Cultural and political analysis by a noted and often controversial writer.
By 1953, Hannah Arendt (1906-1975) had been recognized as a powerful political theorist whose early writings—collected in Essays in Understanding, 1930-1954—focused largely on understanding and analyzing “a new form of government in the world: totalitarianism.” Although totalitarian dictatorships occupied her thoughts for the rest of her life, this second volume of some 40 essays, interviews, conference presentations, acceptance speeches, letters, and reviews, edited and introduced by Arendt scholar Kohn, reveals a wide focus, including the relationship of theory to practice, American elections, the Cold War, freedom, civic responsibility, and happiness.

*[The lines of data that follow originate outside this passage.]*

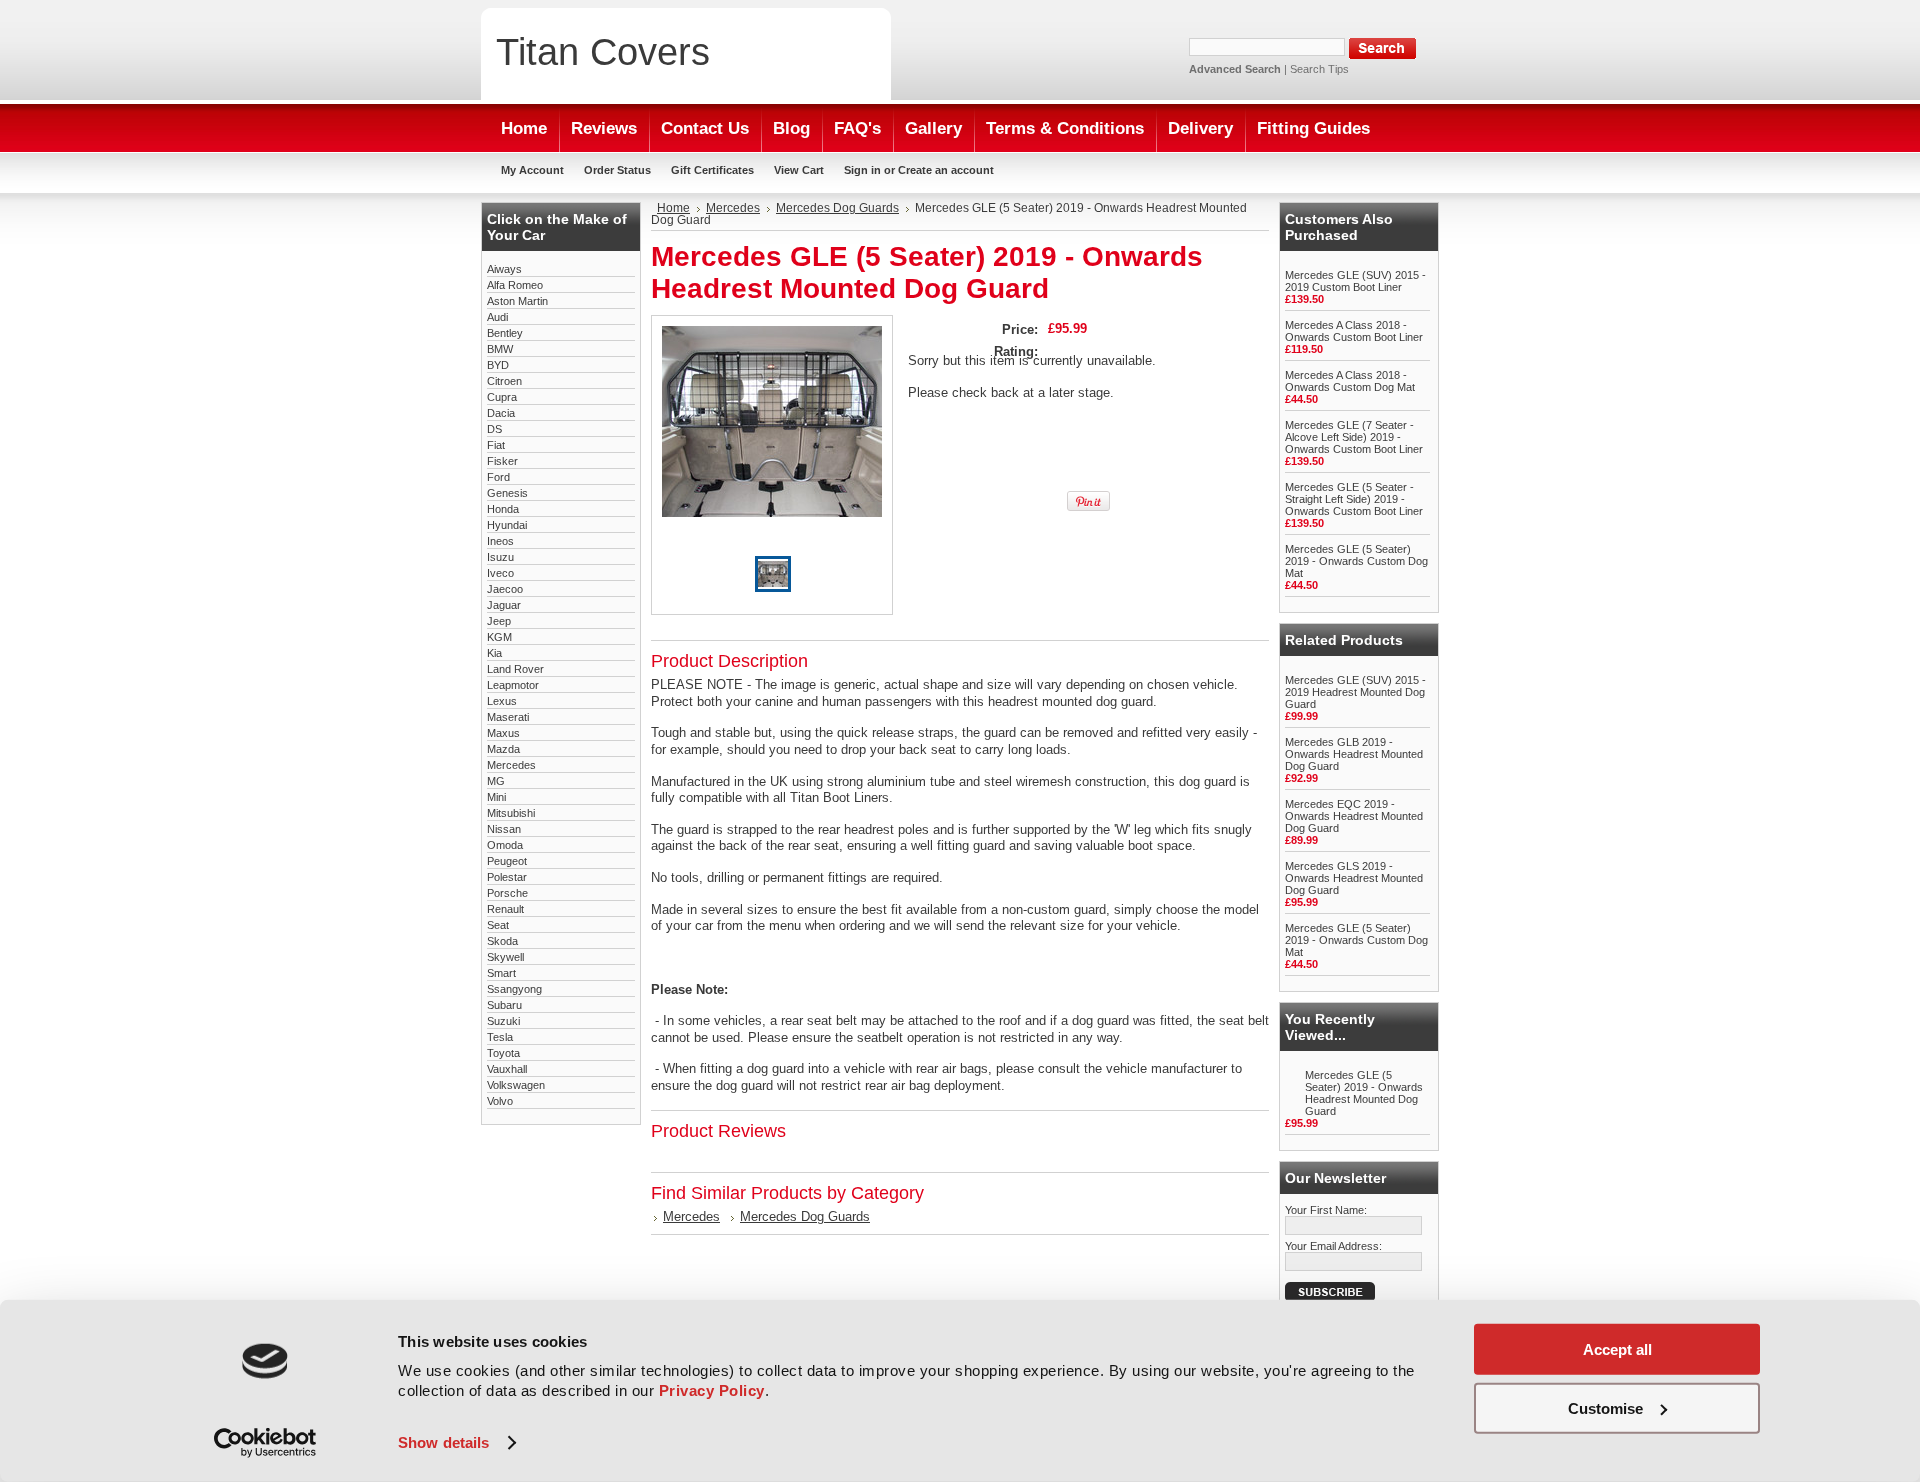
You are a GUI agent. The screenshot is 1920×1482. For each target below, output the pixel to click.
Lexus (502, 701)
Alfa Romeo (515, 285)
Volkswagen (516, 1085)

Arendt defined herself as a thinker, not an actor; at a 1972 conference on “The Work of Hannah Arendt,” she defended herself against objections to her stance: “I would like to know,” asked one participant, “not only what is justice in a world whose injustice we all abhor, but how can the political theorist make us become more committed and more effective in fighting for justice.” Arendt responded that she was committed to arousing thought but not “to indoctrinate.” Most important to her was inspiring intellectual awakening, taking away “banisters from people—their safe guiding lines” and compelling them to think for themselves. Likewise, she refused to align herself with any political position: “the left think I am conservative,” she said, “and the conservatives sometimes think I am left, or I am a maverick or God knows what.” Some essays, such as her reflections on the 1960 presidential election that pitted Kennedy against Nixon, seem unfortunately dated. But in other pieces she emerges as startlingly prescient: in an interview in 1973, for example, she emphasized that a free press is crucial in a democracy. “How can anyone have an opinion who is not informed?” she asked; “if everyone lies to you, the consequence is not that you believe the lies, but that no one believes anything at all anymore.”
A challenging, densely argued, provocative collection.